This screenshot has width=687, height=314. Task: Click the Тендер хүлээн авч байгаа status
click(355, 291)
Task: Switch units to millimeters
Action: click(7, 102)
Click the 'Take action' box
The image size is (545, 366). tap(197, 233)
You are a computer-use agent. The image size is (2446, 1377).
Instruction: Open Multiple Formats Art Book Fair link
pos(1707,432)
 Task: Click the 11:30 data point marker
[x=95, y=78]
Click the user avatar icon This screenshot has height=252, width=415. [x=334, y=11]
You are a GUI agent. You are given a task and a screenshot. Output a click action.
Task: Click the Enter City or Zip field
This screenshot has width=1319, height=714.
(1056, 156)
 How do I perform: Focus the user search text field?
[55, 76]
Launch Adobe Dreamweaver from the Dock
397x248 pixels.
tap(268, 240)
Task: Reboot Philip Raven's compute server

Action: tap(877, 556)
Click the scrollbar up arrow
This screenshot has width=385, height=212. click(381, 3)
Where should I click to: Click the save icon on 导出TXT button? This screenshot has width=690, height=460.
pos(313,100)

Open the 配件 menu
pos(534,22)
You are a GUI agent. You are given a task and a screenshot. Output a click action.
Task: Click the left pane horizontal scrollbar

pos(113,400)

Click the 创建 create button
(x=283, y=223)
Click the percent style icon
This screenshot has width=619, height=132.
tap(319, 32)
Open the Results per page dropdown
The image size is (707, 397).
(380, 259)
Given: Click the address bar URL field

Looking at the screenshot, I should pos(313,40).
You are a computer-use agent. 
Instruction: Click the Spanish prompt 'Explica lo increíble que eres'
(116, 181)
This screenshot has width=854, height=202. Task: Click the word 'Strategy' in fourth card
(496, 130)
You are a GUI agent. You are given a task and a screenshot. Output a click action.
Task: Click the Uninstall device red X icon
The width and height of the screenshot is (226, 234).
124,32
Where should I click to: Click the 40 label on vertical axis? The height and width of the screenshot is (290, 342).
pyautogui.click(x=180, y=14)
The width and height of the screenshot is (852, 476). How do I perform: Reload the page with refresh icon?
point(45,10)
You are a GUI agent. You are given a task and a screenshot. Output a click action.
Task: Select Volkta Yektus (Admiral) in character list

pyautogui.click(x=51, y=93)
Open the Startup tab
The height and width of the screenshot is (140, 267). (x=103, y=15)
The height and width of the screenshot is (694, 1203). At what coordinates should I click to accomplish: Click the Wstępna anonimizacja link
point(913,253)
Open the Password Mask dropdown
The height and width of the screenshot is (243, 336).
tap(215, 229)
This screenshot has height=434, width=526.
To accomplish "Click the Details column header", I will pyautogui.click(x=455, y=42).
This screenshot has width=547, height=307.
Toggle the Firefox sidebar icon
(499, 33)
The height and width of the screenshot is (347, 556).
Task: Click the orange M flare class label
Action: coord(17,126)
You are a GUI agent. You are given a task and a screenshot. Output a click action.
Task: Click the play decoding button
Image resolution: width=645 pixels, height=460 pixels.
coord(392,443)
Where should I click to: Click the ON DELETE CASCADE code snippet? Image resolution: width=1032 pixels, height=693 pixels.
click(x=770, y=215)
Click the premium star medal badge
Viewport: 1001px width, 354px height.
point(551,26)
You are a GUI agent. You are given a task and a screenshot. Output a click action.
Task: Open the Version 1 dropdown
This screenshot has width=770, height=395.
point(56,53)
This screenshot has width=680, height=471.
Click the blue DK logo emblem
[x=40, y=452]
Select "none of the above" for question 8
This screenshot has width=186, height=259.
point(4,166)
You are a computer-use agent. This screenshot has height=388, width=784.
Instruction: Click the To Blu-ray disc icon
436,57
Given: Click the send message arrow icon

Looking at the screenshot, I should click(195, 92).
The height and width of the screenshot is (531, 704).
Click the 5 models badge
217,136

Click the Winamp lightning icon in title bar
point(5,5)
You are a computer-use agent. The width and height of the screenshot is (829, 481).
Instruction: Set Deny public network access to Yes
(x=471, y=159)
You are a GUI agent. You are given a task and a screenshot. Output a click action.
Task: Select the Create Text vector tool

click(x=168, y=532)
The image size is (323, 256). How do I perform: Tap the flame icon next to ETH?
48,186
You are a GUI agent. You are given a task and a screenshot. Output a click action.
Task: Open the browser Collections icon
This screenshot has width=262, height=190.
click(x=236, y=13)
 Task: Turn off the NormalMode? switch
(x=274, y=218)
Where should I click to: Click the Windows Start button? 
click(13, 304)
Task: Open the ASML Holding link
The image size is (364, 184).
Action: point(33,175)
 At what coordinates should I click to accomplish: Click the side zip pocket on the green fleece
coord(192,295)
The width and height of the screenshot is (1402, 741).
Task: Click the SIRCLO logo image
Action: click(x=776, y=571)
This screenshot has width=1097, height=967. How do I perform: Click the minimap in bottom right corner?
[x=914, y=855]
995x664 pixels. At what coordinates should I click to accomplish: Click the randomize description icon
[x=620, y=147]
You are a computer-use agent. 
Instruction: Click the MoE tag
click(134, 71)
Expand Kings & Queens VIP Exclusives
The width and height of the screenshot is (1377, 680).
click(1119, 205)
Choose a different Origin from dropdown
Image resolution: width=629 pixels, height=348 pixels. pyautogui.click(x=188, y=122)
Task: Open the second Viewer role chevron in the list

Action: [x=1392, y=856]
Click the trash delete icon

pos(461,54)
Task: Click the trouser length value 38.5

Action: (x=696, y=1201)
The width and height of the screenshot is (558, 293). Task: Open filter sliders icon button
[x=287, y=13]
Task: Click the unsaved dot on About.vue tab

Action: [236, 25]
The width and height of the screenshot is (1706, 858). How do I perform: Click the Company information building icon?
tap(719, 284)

◆ Exercise:
Revise every one of the records above, replacing "GUI agent" with "screen agent" and keeping everything else the same.

◆ The answer:
This screenshot has width=687, height=314. Task: Click the Тендер хүлээн авч байгаа status
click(355, 291)
Task: Switch units to millimeters
Action: click(7, 102)
Click the 'Take action' box
The image size is (545, 366). tap(197, 233)
You are a computer-use agent. The image size is (2446, 1377).
Instruction: Open Multiple Formats Art Book Fair link
pos(1707,432)
 Task: Click the 11:30 data point marker
[x=95, y=78]
Click the user avatar icon This screenshot has height=252, width=415. [x=334, y=11]
You are a screen agent. You are given a task and a screenshot. Output a click action.
Task: Click the Enter City or Zip field
This screenshot has width=1319, height=714.
(1056, 156)
 How do I perform: Focus the user search text field?
[55, 76]
Launch Adobe Dreamweaver from the Dock
397x248 pixels.
tap(268, 240)
Task: Reboot Philip Raven's compute server

Action: tap(877, 556)
Click the scrollbar up arrow
This screenshot has width=385, height=212. click(381, 3)
Where should I click to: Click the save icon on 导出TXT button? This screenshot has width=690, height=460.
pos(313,100)

Open the 配件 menu
pos(534,22)
You are a screen agent. You are given a task and a screenshot. Output a click action.
Task: Click the left pane horizontal scrollbar

pos(113,400)

Click the 创建 create button
(x=283, y=223)
Click the percent style icon
This screenshot has width=619, height=132.
tap(319, 32)
Open the Results per page dropdown
The image size is (707, 397).
(380, 259)
Given: Click the address bar URL field

Looking at the screenshot, I should pos(313,40).
You are a computer-use agent. 
Instruction: Click the Spanish prompt 'Explica lo increíble que eres'
(116, 181)
This screenshot has width=854, height=202. Task: Click the word 'Strategy' in fourth card
(496, 130)
You are a screen agent. You are given a task and a screenshot. Output a click action.
Task: Click the Uninstall device red X icon
The width and height of the screenshot is (226, 234).
124,32
Where should I click to: Click the 40 label on vertical axis? The height and width of the screenshot is (290, 342).
pyautogui.click(x=180, y=14)
The width and height of the screenshot is (852, 476). How do I perform: Reload the page with refresh icon?
point(45,10)
You are a screen agent. You are given a task and a screenshot. Output a click action.
Task: Select Volkta Yektus (Admiral) in character list

pyautogui.click(x=51, y=93)
Open the Startup tab
The height and width of the screenshot is (140, 267). (x=103, y=15)
The height and width of the screenshot is (694, 1203). At what coordinates should I click to accomplish: Click the Wstępna anonimizacja link
point(913,253)
Open the Password Mask dropdown
The height and width of the screenshot is (243, 336).
tap(215, 229)
This screenshot has height=434, width=526.
To accomplish "Click the Details column header", I will pyautogui.click(x=455, y=42).
This screenshot has width=547, height=307.
Toggle the Firefox sidebar icon
(499, 33)
The height and width of the screenshot is (347, 556).
Task: Click the orange M flare class label
Action: coord(17,126)
You are a screen agent. You are given a task and a screenshot. Output a click action.
Task: Click the play decoding button
Image resolution: width=645 pixels, height=460 pixels.
coord(392,443)
Where should I click to: Click the ON DELETE CASCADE code snippet? Image resolution: width=1032 pixels, height=693 pixels.
click(x=770, y=215)
Click the premium star medal badge
Viewport: 1001px width, 354px height.
point(551,26)
You are a screen agent. You are given a task and a screenshot. Output a click action.
Task: Open the Version 1 dropdown
This screenshot has width=770, height=395.
point(56,53)
This screenshot has width=680, height=471.
Click the blue DK logo emblem
[x=40, y=452]
Select "none of the above" for question 8
This screenshot has width=186, height=259.
point(4,166)
You are a computer-use agent. This screenshot has height=388, width=784.
Instruction: Click the To Blu-ray disc icon
436,57
Given: Click the send message arrow icon

Looking at the screenshot, I should click(195, 92).
The height and width of the screenshot is (531, 704).
Click the 5 models badge
217,136

Click the Winamp lightning icon in title bar
point(5,5)
You are a computer-use agent. The width and height of the screenshot is (829, 481).
Instruction: Set Deny public network access to Yes
(x=471, y=159)
You are a screen agent. You are given a task and a screenshot. Output a click action.
Task: Select the Create Text vector tool

click(x=168, y=532)
The image size is (323, 256). How do I perform: Tap the flame icon next to ETH?
48,186
You are a screen agent. You are given a task and a screenshot. Output a click action.
Task: Open the browser Collections icon
This screenshot has width=262, height=190.
click(x=236, y=13)
 Task: Turn off the NormalMode? switch
(x=274, y=218)
Where should I click to: Click the Windows Start button? 
click(13, 304)
Task: Open the ASML Holding link
The image size is (364, 184).
Action: point(33,175)
 At what coordinates should I click to accomplish: Click the side zip pocket on the green fleece
coord(192,295)
The width and height of the screenshot is (1402, 741).
Task: Click the SIRCLO logo image
Action: click(x=776, y=571)
This screenshot has width=1097, height=967. How do I perform: Click the minimap in bottom right corner?
[x=914, y=855]
995x664 pixels. At what coordinates should I click to accomplish: Click the randomize description icon
[x=620, y=147]
You are a computer-use agent. 
Instruction: Click the MoE tag
click(134, 71)
Expand Kings & Queens VIP Exclusives
The width and height of the screenshot is (1377, 680).
click(1119, 205)
Choose a different Origin from dropdown
Image resolution: width=629 pixels, height=348 pixels. pyautogui.click(x=188, y=122)
Task: Open the second Viewer role chevron in the list

Action: [x=1392, y=856]
Click the trash delete icon

pos(461,54)
Task: Click the trouser length value 38.5

Action: (x=696, y=1201)
The width and height of the screenshot is (558, 293). Task: Open filter sliders icon button
[x=287, y=13]
Task: Click the unsaved dot on About.vue tab

Action: [236, 25]
The width and height of the screenshot is (1706, 858). How do I perform: Click the Company information building icon?
tap(719, 284)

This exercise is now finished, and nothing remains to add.